§ PASSAGE TO READ
--------------------

Various trade publications continue to predict a decline in mortgage rates the second half of the year, yet at the same time Walmart, Ford, and others have announced big price hikes coming down the pipeline. What does this mean for the economy, interest rates, and the real estate market? Is Walmart predicting higher mortgage rates?
What was in the recent data on inflation?
As I was writing this article, both the consumer price index and the producer price index came in substantially lower than expected. The consumer price index rose a seasonally adjusted 0.2% for the month, putting the 12-month inflation rate at 2.3%, its lowest since February 2021. The headlines say it all “Inflation unexpectedly cooled in April despite Trump’s big tariffs announcement”
What does the inflation data mean for mortgage rates?
I would not read too much into the data as it is moving way too quickly and the CPI is a lagging indicator. Long and short interest rates look to stay around 6.75-7.5% through the end of the year unless something much larger occurs in the economy like a recession or some other sort of shock. See my prior article of why mortgage rates are rising when they should be falling as the economy softens. Look at the chart below vs. the chart above; rates have actually risen over the last 30 days.
Walmart and Ford raising prices
“The magnitude and speed at which these prices are coming to us is somewhat unprecedented in history,” Walmart Chief Financial Officer John David Rainey said Thursday. He said that sales rose steadily in the latest quarter as shoppers flocked to Walmart’s deals and fast shipping, but added that the trade war’s full impact on consumers has yet to come.
Many businesses stockpiled goods before the tariffs hit, and some businesses have absorbed the initial extra costs rather than passing them along to consumers. Walmart’s announcement suggests that some businesses are running out of options for putting off price increases, economists said.
“Retail is incredibly low-margin,” said Jason Furman, a Harvard economics professor who was an adviser to President Barack Obama. “This isn’t Walmart taking advantage of this global situation. This is Walmart having no choice but to raise prices.”
Other industries have warned of looming price increases. Ford Motor told U.S. dealers in a recent memo that it was raising sticker prices by up to $2,000 on three models produced in Mexico: the Mustang Mach-E electric vehicle, the Bronco Sport SUV and the Maverick compact pickup. Ford said the price increases would kick in with vehicles arriving at dealers in late June.
Ford CEO Jim Farley said last week it was “easy to see” tariffs leading to industrywide price increases as soon as the summer, given that about half the vehicles sold in the U.S. are imported and will be stuck with “$5,000 or more of tariffs” by then.
Long and short, if large companies like Ford and Walmart are raising prices, everyone else will soon follow suit as they have even less pricing power than Walmart.
Another wild card moving interest rates is the budget deficit
The media continues to focus on tariffs being the culprit in this economy, but we cannot forget the other big driver of rates which is deficit spending. Unfortunately the most recent tax plan continues to dramatically increase the deficit through tax decreases and continued spending on various entitlement programs. Neither political party has shown the willpower to actually reign in government spending while holding the line on taxes which will ultimately lead to even higher deficits and higher interest rates. .

--------------------

§ PROVIDED MATERIAL
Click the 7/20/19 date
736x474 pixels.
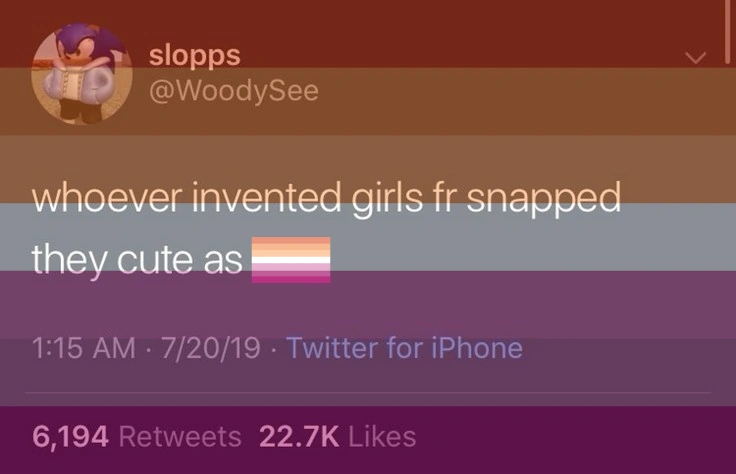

--------------------

§ WHAT YOU NEED TO DO
a: According to the article on mortgage rates and price hikes, by how much is Ford raising sticker prices on three models produced in Mexico?
b: Write out the article on mortgage rates from "Walmart and Ford" to "yet to come.", swapping "Thursday" for "Friday".
c: Condense the paragraph of the article on mortgage rates that begins "Other industries have warned" into a bulleted list that keeps its main facts.

§ RESULTS FOR EACH TASK
a: Up to $2,000.

b:
Walmart and Ford raising prices
“The magnitude and speed at which these prices are coming to us is somewhat unprecedented in history,” Walmart Chief Financial Officer John David Rainey said Friday. He said that sales rose steadily in the latest quarter as shoppers flocked to Walmart’s deals and fast shipping, but added that the trade war’s full impact on consumers has yet to come.

c:
- Other industries have warned of looming price increases.
- In a recent memo, Ford Motor told U.S. dealers it was raising sticker prices by up to $2,000 on three models produced in Mexico.
- The models are the Mustang Mach-E electric vehicle, the Bronco Sport SUV and the Maverick compact pickup.
- The increases apply to vehicles arriving at dealers in late June.